NORTHBOROUGH – Northborough town officials are anticipating that the average single family tax bill will increase by $513 for the 2023 fiscal year.
Though higher than a typical increase, that projection is down from a $561 forecasted increase that officials shared back in December.
These latest numbers were part of a presentation to the Board of Selectmen and the Appropriations Committee on March 28 on Northborough’s budget for the 2023 fiscal year.
Town Administrator John Coderre credited the change in the tax projection to a shift in enrollment at Algonquin Regional High School, though he said a “majority” of the increase was still due to rising single-family home values.
He described the 2023 fiscal year budget as a “rebuilding year.”
“We’re still trying to restore some of the budgetary impacts of the pandemic on our operations,” Coderre said.
General fund budget
In total, Northborough officials are proposing a 5.28% increase in the town’s general fund budget for a total of $71,242,642.
This fund includes the general government and school budgets, as well as Town Meeting warrant articles, debt service and other adjustments. It does not include funds for water, sewer and solid waste enterprises.
Specifically, the budget would restore reductions made during the pandemic, which Coderre said were never meant to be permanent.
During the 2021 fiscal year, increases to the operating budgets were cut down to 1%. The 2022 fiscal year saw increases “heavily” constrained, Coderre said.
Coderre walked through a number of the cuts, which included decreased contributions to both the town’s stabilization fund and its post-employment benefits (OPEB) trust fund, which pays for certain benefits that retirees receive.
A “significant” amount of capital was postponed in the 2021 fiscal year.
Because budgets were tight when Northborough closed out the year, there was then little free cash to do payas- you-go projects in the 2022 fiscal year, Coderre said.
“On the surface, that seems like a pretty healthy increase,” Coderre said of the 5.28% increase in this budget cycle. “But it’s really not.”
The budget calls for allocating $2.024 million in pay-as-you-go capital projects and $200,000 from free cash into the stabilization fund.
The budget increase would be 3.22% without those allocations.
General government budget
Seperate from the general fund budget, Northborough’s general government budget is projected to increase by 3.65% to a total of $24.5 million in the 2023 fiscal year.
Northborough plans to restore a Department of Public Works light equipment operator position, which had been vacant when it was cut during the pandemic.
Additionally, the town is adding a part-time cable access position for remote meeting coverage, which will be paid through cable access fees.
According to Coderre, all of the collective bargaining agreements with the town’s five unions are unsettled. A classification compensation study for employees is also wrapping up. But Coderre said most of the impacts of that process will still need to be negotiated.
Northborough has set aside over $350,000 to handle the personnel costs from these negotiations and studies, Coderre said.
Northborough’s health insurance budget is, likewise, anticipated to increase by 1% next year after the town formed a joint procurement association with Southborough and Algonquin Regional High School.
This comes after the town’s provider, Fallon, decided to exit the commercial market.
“That could have just as easily come in at a 7 or 8 or a 9% [increase],” Coderre said. “We would have been having a very different budget discussion if that was the case.”
Selectman Scott Rogers noted that Coderre’s past presentation anticipated an approximately 3% increase for health insurance.
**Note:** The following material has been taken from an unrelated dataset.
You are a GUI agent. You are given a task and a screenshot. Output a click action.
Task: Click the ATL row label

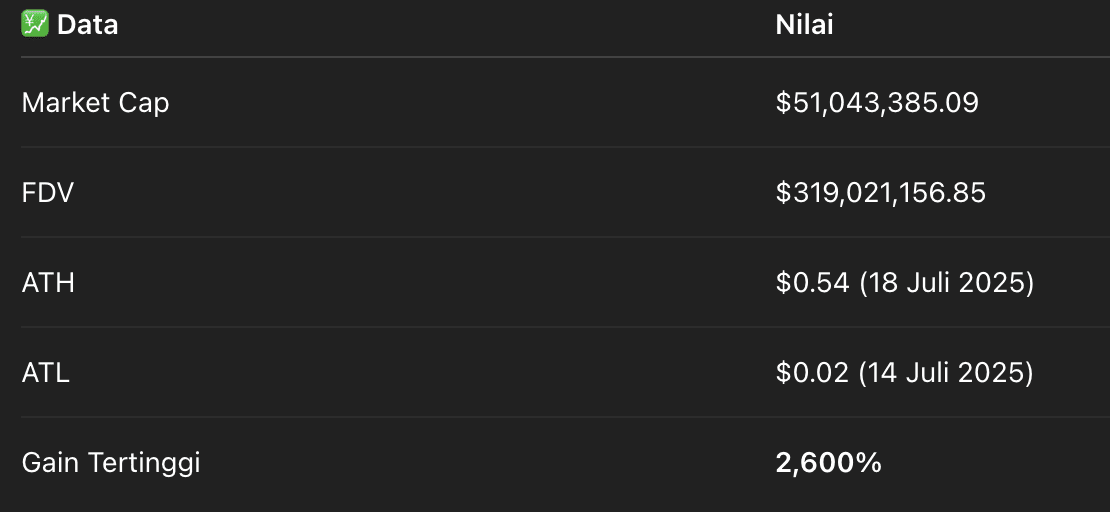[46, 372]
“To drive that down to 1% is just phenomenal,” Rogers said.
Home values increase
Coderre said that it seems that there is an event or issue that impacts the town’s finances every year.
“This year, it’s home values,” Coderre said.
Like other communities in the region, the values of homes in Northborough have increased, placing pressure on the tax bills for single-family homes.
In Westborough, for example, town staff have anticipated the average single family tax bill to increase by $1,087, with about $515 of that being due to spikes in home values.
Coderre said that, if the single-family home values in Northborough weren’t moving, the increase on this year’s tax bills would be a more typical value of between $260 and $280.
Northborough’s budget process is ongoing.
The budget will eventually go before Town Meeting for final approval.